Мороз кусался. Я хотел домой.
"Иди сюда!" — "Куда?" — "Чего кричишь!" —
он зашипел, махнув рукой на дом,
который назывался "Соловьиным".
"Увидишь, кто идет, — дай знать!" И он
метнулся кошкой через двор к окну
на первом этаже, присел на снег,
и нож достал, и что-то там затеял
с ножом и сумкой на окне.
А через две
минуты мы бежали что есть духу
по Герцена домой с большой авоськой,
набитой свертками и разными кульками,
которую он срезал на окне.
(В ту пору в центре Москвы
жили небогато, поэтому очень часто -
за неимением холодильников -
зимой хранили провизию за окном, привязывая
пакеты и сумки веревочкой к форточкам.
Еда, можно сказать, валялась в Москве под ногами,
чем и воспользовался мой новый незнакомец.)
4.
"Заходи!" —
отгрохотав тремя замками, он открыл
в углу за старым шкафом створку двери,
которую каким-то чудом раньше
я никогда не замечал. И я шагнул
в египетскую тьму его жилища —
и что я тут увидел!
В огромной комнате в углу камин,
в котором сквозь экран мерцали блики.
На черном лакированном паркете
— шкура белого медведя.
В простенках пухли вазы из фарфора,
и стол, двуспальный стол (мечта поэта!)
зеленого сукна с тяжелой тумбой
и штучной выкладкой на ящичке мореном,
стоял в алькове.
"Как тебе жилье?
Еще мне обещали пару этих,
не помню, как их, в общем, пару тряпок
с павлинами на стены..." — "Гобеленов..."

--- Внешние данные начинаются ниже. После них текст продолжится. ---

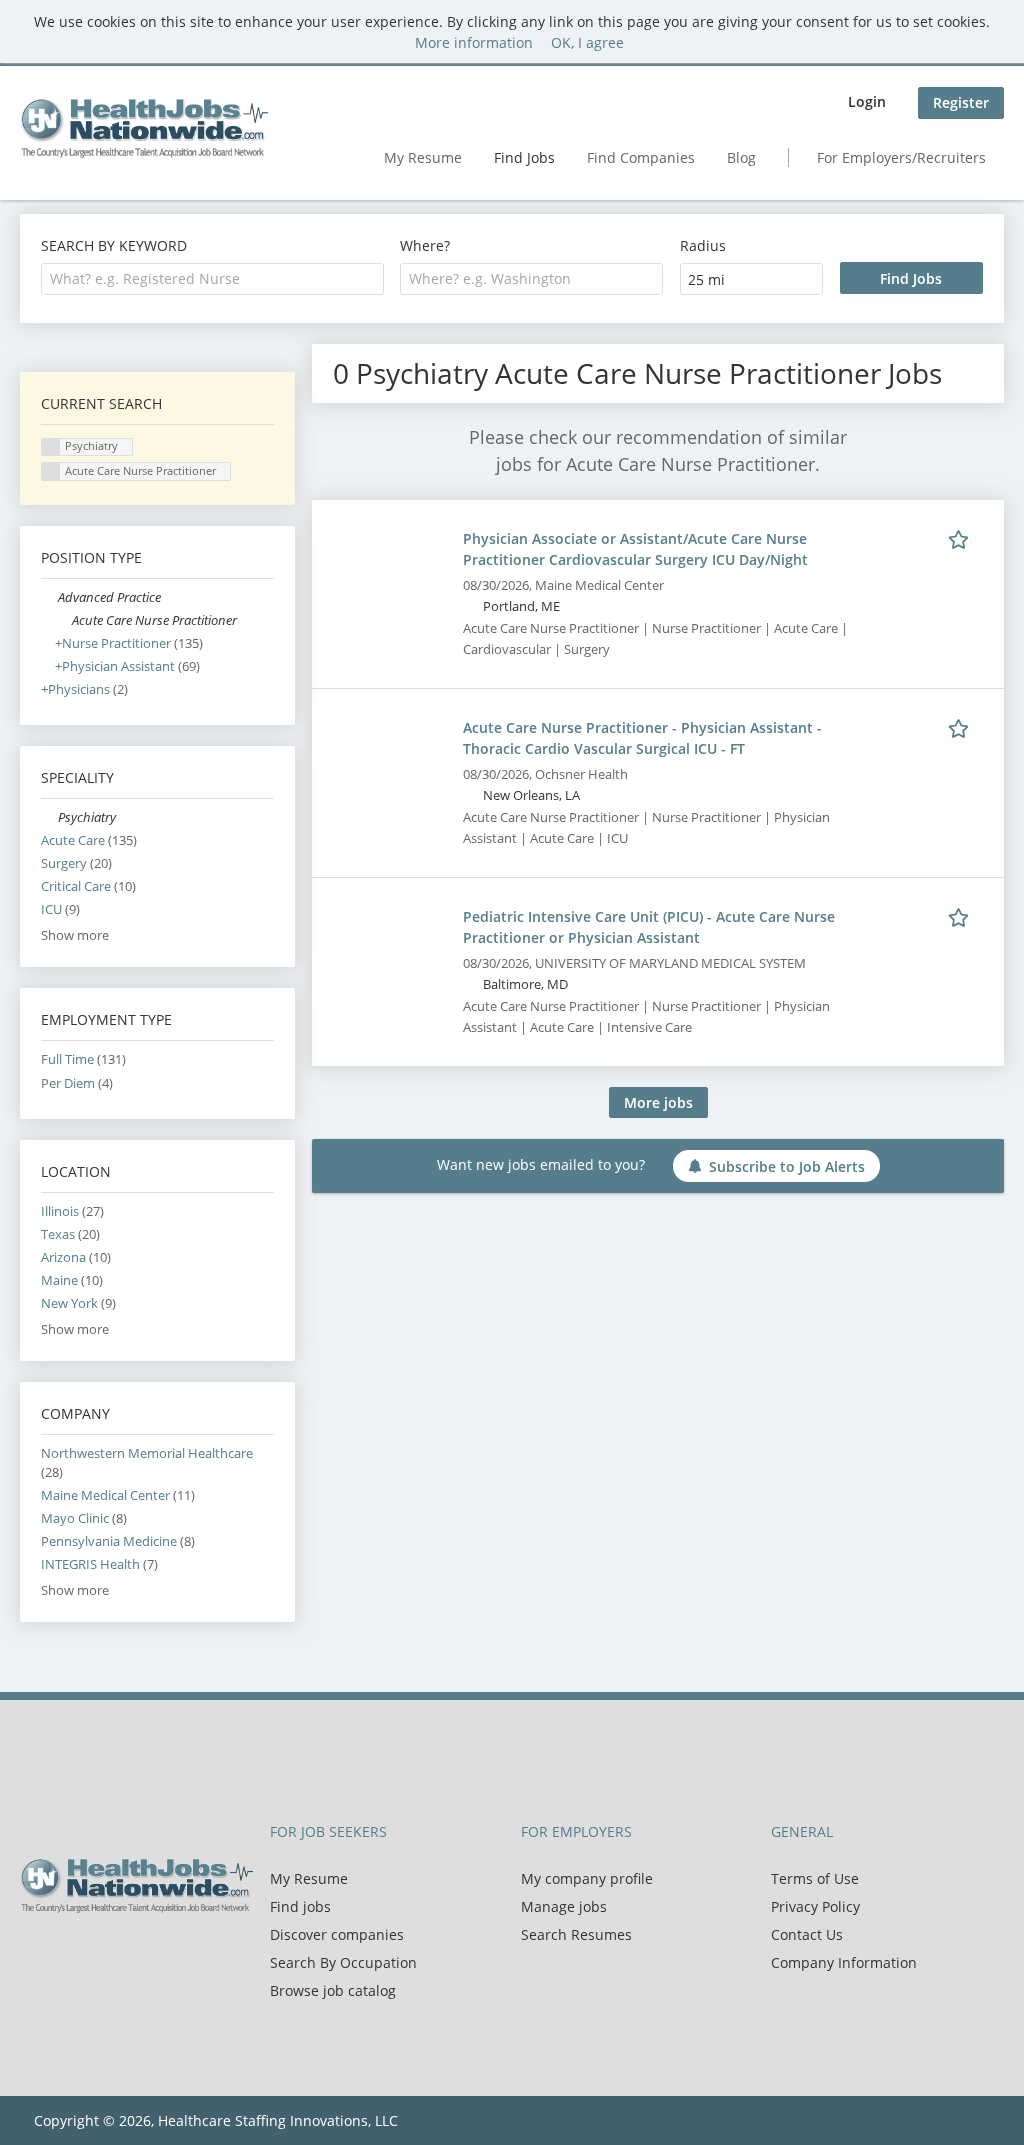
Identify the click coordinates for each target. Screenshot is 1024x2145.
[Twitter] (67, 1955)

"...тогда и можно справить новоселье.
Ты, кстати, водку запиваешь?"
И он откуда-то достал канистру с пивом.
А на столе тем временем лежали
порозовевшие в тепле цыплячьи грудки,
слезливый астраханский сыр за трешку
с копейками, и сливочного масла,
крестьянского хозяйственный брусок,
да миска непочатая сметаны,
да банка с баклажанными делами,
а может, кабачковыми.
"Концы —
в огонь!" — и он швырнул авоську
в камин, который вяло вспыхнул
и поглотил остатки наших дел.
А на плите уже вовсю пыхтел
чугунный казанок, и пахло луком,
и чесноком, и старым русским духом.
А дальше, как положено, всю ночь
закусывали курицей тушеной
и "Жигулевским" жадно запивали
"Сибирскую", где тройка с бубенцами
и сорок пять прозрачных оборотов.
Мы, кажется, о чем-то говорили,
потом под утро звякнул телефон,
и он, прикрыв ладонью трубку, долго
шептал что-то в аппарат,
и странные слова — "титан", "германий",
"металлика" и "восемь к одному" —
мелькали то и дело в разговоре.
"Скажи, ты кто?".
Он молча взял четвертую по счету
бутылку, снял с нее зубами,
как листик с ветки, жестяную крышку
и в рюмку опрокинул.
"Я Монте-Кристо", —
сказал он после паузы. "Что-что?
Ты Монте-Кристо?" — я поддел остатки
тушеной курицы с тарелки. "Да, тот самый..." —
но курицу до рта я не донес —
"...который был невинным осужден
и двадцать лет провел в сырой темнице,
потом бежал, скитался, голодал,
но чудом жив остался и теперь
желает мстить за подлое коварство!"
И он, смахнув слезу, с размаху выпил
и снова влез на свой высокий стул.
Тут я, признаться, несколько струхнул:
не спятил ли мой новый незнакомец
на почве алкоголя.
"Нет, мой д'гуг!" —
он стал вдруг отвратительно картавить. —
"То злой Мег'куцио у Шейлока г'ешил
похитить дочь, п'гек'гасную Миг'анду!"
"Миранда, Монте-Кристо..." - после трех
бутылок, да под утро, мой язык
ворочался с трудом.
А он меж делом
спускается со стула вниз, и лезет
куда-то под кровать, и достает
оттуда ящик, а, вернее, кофр,
обитый кожей, с медными углами,
и, не сводя с меня цыганских глаз,
большую крышку кофра отпирает,
большую крышку кофра поднимает
и говорит:
"Ну что, смотри!"
Я присел на корточки около ящика
и осторожно, чтобы не потерять равновесия,
заглянул внутрь. Сперва мне показалось, что ящик
набит какими-то железными деталями
втулками, например, или пластинками,
но когда я взял в руки одну такую пластину,
то понял, что это позеленевшая медная табличка,
на которой все еще можно было разобрать
витиеватую надпись: "Докторъ Зелинскiй".
В том же ящике я обнаружил вот еще что:
медные колокольчики и золотые сигарницы;
рукоятку от пресс-папье и чернильницу,
выполненную в форме турецкой мечети;
набалдашник от палки, шпоры и уздечку;
ножичек для бумаги с костяной ручкой;
серебряные ложки и лопатки с орлами
и вензелями; дверные ручки разных конфигураций;
табакерки, бутоньерки, булавки, клинок
с надписью "Драгунского лейб-гвардии полка
офицеру А.Ф.Корфу от сослуживцев"
и много другой мелочи, назначение которой
мне было попросту неизвестно.
Но больше всего мне понравился
серебряный перстень с трилистником
и черной резьбой, который лежал
на самом дне этого фантастического сундука.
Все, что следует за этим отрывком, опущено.